Wide usage of schedule constraints is generally discouraged. But what are specific situations when schedule constraints should be avoided and others when constraints are suitable?
Schedule constraints describe important dates in the life of the project that network logic alone does not capture. But constraints both hard and soft should be limited in the schedule, because constraints impede the propagation of schedule updates and/or progress throughout the schedule, i.e. constraint dates do not automatically change and/or update when the schedule has been updated.
Schedules that have many constraints are not dynamic; they generally require tedious manual updates to each constraint date. So wide usage of constraints is not good scheduling practice, and there are situations when constraints are particularly ill-suited or, hopefully, well-suited. You want to consider the appropriateness of constraints in each situation.
This article provides general guidance on the suitability of inserting a constraint into your particular project situation.
Avoid using constraints in the following situations:
- Accounting for temporary availability of project resources – Most scheduling software have resource calendars for specifying availability of project resources. Resource calendars are a more dynamic way to define availability without constraints fixing task related efforts, as per the availability of the assigned work crew.
- Modeling windows of opportunity – Fixing task dates with constraints, again, is a static way of scheduling task dates. If your situation is an office move that takes place over the weekends it would be better to assign the moving task a specific task calendar where the workdays are only Saturday and Sunday. This way if your moving effort slips the related tasks will automatically reschedule to the next available weekend.

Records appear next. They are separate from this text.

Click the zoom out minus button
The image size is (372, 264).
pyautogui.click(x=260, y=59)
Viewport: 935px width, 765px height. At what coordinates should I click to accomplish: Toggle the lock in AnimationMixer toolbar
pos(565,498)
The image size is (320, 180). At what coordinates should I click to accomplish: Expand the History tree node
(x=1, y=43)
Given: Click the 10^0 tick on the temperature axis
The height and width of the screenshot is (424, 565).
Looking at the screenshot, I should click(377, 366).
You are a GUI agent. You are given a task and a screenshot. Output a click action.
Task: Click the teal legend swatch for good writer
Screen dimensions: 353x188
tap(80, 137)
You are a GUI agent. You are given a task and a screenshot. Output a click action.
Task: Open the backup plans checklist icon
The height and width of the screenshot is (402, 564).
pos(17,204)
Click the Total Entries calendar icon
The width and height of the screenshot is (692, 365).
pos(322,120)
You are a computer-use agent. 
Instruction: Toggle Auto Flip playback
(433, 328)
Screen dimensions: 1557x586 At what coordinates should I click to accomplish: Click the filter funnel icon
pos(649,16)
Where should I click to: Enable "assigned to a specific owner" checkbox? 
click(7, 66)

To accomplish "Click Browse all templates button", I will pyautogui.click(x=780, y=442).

If moving dates are defined with constraints than they will not automatically update with current schedule progression; you must manually change these constraint dates.
Consider applying constraints in the following situations:
- External dependencies – deliveries are best modeled using a combination milestone and constraint, i.e. a constrained milestone. The milestone marks the delivery event and the constraint specifies the delivery date. This is better than constraining a succeeding task to start no earlier than the delivery date. With the constrained milestone if the delivery is late you know that schedule delays are directly related to the raw material and/or equipment delivery.
- Meetings – Group activities like meetings require an agreed upon date before scheduling. Constrain the meeting date so that it remains fixed despite the ebb and flow of its surrounding task’s start and finish dates.
- Weather – Your river dredging project absolutely must compete before the river freezes in winter, so constrain your river dredging to complete on or before, say, November 22nd. A constraint, however, may not be your best tool. Task calendars may better support weather related windows of opportunity for each year.
- Public events – like meeting participants the public needs notification on when the event will occur. The planned date is publicized and should remain fixed.
- Deliverables – These are contractual dates you agreed upon to provide project related deliverables.
Summary
Most scheduling guidelines discourage the wide adaption of constraints. Some guidelines even require constraint dates to be specified in the contract.
Resource calendars and task calendars in place of constraints support a more dynamic schedule. Windows of opportunity are therefore better defined using the scheduling calendar tools. But use constrained milestones to model the delivery of raw materials.
Other constraints are particularly appropriate when participants must be notified of a respective event date, such as meetings or public events. In these situations the event date is fixed despite the impact of schedule updates and/or schedule progression. It also is important to constrain the due date of deliverables, so team members have a fixed deliverable target date to aim for.